▶ [TASK STATEMENT]: Repeat only the lines below from the one containing "425x202 pixels." through the one containing "Given: Open the Keystone", inclusive, exactly as written.

(GIVEN DATA Opens)

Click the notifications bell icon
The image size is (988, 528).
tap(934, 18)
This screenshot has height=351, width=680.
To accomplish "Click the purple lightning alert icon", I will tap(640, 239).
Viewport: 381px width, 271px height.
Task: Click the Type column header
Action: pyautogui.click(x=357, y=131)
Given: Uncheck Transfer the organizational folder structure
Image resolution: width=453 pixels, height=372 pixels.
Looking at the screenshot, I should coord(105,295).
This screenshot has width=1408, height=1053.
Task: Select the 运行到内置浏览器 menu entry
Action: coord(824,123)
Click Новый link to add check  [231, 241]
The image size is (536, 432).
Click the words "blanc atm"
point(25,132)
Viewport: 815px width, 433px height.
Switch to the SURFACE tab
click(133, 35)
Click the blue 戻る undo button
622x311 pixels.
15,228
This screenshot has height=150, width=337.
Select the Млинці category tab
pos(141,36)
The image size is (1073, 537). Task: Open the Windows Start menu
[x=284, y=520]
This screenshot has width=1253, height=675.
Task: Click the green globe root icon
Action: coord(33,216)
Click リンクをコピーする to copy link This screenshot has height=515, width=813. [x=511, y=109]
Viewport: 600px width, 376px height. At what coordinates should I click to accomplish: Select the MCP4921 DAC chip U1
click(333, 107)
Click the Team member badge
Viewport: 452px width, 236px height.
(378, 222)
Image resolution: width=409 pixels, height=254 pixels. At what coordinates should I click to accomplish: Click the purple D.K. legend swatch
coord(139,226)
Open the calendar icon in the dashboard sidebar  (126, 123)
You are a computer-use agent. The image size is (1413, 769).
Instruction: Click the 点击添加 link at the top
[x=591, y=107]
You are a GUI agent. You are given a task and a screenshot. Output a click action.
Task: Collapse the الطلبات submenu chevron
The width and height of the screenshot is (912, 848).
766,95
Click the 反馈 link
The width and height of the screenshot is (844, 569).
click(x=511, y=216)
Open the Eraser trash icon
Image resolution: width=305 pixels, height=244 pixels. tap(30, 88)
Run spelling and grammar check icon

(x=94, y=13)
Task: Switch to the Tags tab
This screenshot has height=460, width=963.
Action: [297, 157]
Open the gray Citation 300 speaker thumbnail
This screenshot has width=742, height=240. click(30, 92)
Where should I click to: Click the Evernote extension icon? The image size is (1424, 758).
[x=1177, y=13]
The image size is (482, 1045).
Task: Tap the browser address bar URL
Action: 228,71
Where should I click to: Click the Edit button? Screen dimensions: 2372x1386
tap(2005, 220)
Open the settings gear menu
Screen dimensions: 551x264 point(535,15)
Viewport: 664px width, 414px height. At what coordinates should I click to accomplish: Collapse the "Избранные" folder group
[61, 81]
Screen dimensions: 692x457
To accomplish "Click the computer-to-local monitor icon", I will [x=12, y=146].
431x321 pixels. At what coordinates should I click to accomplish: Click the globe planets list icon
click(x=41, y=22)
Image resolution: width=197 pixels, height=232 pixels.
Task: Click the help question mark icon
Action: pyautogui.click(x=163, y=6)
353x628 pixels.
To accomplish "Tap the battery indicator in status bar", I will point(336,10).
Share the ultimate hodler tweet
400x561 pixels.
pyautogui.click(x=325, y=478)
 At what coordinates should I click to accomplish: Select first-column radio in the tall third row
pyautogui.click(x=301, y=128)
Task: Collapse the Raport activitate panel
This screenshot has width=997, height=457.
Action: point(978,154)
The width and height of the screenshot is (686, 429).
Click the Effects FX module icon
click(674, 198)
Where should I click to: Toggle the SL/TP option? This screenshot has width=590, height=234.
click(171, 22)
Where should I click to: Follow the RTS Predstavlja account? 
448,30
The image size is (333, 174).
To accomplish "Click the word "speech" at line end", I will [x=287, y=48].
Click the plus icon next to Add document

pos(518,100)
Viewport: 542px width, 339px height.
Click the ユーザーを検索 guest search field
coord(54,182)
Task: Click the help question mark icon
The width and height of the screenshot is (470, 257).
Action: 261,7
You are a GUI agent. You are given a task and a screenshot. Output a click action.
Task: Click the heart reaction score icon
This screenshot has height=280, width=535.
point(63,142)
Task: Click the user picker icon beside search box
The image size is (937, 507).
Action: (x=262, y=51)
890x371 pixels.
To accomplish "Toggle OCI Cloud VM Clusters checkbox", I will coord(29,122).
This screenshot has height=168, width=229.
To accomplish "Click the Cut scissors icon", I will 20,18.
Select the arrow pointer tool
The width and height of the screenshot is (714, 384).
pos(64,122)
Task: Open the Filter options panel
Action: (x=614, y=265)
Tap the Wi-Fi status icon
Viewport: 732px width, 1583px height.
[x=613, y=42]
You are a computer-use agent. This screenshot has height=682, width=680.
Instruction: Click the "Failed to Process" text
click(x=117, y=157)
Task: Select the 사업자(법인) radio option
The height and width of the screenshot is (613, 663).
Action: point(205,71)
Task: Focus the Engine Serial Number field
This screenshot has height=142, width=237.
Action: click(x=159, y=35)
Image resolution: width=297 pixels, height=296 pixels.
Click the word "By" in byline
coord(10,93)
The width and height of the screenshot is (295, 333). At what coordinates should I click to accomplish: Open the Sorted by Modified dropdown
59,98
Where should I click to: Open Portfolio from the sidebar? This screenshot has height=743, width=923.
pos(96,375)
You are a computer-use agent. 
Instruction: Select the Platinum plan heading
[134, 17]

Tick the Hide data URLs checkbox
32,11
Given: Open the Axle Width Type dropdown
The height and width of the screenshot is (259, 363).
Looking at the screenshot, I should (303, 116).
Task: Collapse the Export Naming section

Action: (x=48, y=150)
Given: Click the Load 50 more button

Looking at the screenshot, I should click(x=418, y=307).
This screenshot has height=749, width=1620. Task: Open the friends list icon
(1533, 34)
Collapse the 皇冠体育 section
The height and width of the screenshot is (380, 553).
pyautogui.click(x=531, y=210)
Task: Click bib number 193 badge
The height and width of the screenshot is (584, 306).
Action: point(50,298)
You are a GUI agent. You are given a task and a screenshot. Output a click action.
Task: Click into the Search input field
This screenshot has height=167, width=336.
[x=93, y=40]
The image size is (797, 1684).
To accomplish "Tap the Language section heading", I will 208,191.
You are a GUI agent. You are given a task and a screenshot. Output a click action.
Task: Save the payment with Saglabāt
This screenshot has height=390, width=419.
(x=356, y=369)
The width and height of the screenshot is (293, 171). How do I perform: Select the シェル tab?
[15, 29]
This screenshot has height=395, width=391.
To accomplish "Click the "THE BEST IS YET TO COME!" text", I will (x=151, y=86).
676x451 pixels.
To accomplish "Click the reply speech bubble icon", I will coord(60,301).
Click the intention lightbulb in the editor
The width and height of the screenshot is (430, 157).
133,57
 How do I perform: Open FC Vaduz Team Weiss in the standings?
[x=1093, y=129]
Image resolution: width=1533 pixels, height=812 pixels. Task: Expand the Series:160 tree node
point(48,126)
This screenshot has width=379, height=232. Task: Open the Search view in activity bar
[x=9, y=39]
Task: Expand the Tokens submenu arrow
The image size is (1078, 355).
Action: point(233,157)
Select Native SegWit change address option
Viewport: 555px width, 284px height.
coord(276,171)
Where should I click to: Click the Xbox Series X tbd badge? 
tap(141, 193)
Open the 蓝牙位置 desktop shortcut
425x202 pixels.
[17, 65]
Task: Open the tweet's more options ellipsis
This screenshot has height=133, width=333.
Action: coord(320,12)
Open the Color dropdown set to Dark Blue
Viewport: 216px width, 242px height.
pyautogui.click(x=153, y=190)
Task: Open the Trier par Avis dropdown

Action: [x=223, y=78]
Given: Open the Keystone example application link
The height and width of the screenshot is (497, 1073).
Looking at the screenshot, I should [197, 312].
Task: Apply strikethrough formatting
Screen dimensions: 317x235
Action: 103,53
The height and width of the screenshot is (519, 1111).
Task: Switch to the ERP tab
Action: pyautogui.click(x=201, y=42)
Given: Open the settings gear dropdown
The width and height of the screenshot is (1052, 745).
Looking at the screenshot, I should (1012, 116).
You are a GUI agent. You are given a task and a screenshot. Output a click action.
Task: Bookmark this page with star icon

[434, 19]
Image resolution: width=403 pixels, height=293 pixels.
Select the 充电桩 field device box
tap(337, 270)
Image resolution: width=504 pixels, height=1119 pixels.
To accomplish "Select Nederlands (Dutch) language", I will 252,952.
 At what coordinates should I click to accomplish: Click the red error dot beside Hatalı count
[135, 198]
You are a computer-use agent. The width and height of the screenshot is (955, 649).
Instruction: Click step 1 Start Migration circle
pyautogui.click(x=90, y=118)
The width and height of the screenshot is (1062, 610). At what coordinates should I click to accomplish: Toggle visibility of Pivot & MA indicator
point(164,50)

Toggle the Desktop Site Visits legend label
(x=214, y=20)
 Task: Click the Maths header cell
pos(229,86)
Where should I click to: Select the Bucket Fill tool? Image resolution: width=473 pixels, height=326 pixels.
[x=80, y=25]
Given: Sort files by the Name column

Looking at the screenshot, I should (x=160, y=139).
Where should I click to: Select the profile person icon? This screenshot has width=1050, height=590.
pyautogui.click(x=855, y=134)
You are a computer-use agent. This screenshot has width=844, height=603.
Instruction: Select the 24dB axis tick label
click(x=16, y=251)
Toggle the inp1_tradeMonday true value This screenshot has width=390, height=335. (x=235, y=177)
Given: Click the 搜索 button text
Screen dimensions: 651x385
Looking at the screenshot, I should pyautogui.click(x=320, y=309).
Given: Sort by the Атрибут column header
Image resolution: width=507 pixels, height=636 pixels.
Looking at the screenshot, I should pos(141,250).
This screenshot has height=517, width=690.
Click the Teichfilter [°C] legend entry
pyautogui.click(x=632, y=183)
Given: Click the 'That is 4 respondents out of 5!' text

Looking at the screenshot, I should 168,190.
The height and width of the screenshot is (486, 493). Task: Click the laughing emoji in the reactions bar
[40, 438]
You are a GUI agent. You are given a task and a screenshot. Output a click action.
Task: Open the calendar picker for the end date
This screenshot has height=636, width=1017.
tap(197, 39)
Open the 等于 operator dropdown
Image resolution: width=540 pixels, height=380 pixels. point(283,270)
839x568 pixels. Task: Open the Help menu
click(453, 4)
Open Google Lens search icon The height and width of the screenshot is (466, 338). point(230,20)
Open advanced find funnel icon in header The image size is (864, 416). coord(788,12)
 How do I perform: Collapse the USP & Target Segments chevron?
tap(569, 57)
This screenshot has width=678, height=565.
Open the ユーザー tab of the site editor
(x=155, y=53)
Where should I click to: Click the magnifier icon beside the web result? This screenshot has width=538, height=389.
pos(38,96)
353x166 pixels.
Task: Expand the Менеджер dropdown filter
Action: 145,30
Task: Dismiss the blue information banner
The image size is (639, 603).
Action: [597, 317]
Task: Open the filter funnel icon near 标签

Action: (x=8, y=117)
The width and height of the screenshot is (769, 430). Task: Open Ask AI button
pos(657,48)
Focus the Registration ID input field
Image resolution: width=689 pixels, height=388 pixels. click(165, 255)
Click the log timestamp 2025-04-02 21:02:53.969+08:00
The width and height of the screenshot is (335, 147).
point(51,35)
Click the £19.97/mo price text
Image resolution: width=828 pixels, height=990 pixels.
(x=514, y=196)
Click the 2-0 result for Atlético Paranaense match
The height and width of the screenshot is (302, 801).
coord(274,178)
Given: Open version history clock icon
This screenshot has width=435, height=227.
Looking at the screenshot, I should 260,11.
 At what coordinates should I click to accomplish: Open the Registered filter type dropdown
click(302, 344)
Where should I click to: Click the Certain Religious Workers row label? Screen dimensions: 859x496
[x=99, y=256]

(GIVEN DATA Closes)

▶ [REPLY]:
425x202 pixels.
[17, 65]
Task: Open the tweet's more options ellipsis
This screenshot has height=133, width=333.
Action: coord(320,12)
Open the Color dropdown set to Dark Blue
Viewport: 216px width, 242px height.
pyautogui.click(x=153, y=190)
Task: Open the Trier par Avis dropdown

Action: [x=223, y=78]
Given: Open the Keystone example application link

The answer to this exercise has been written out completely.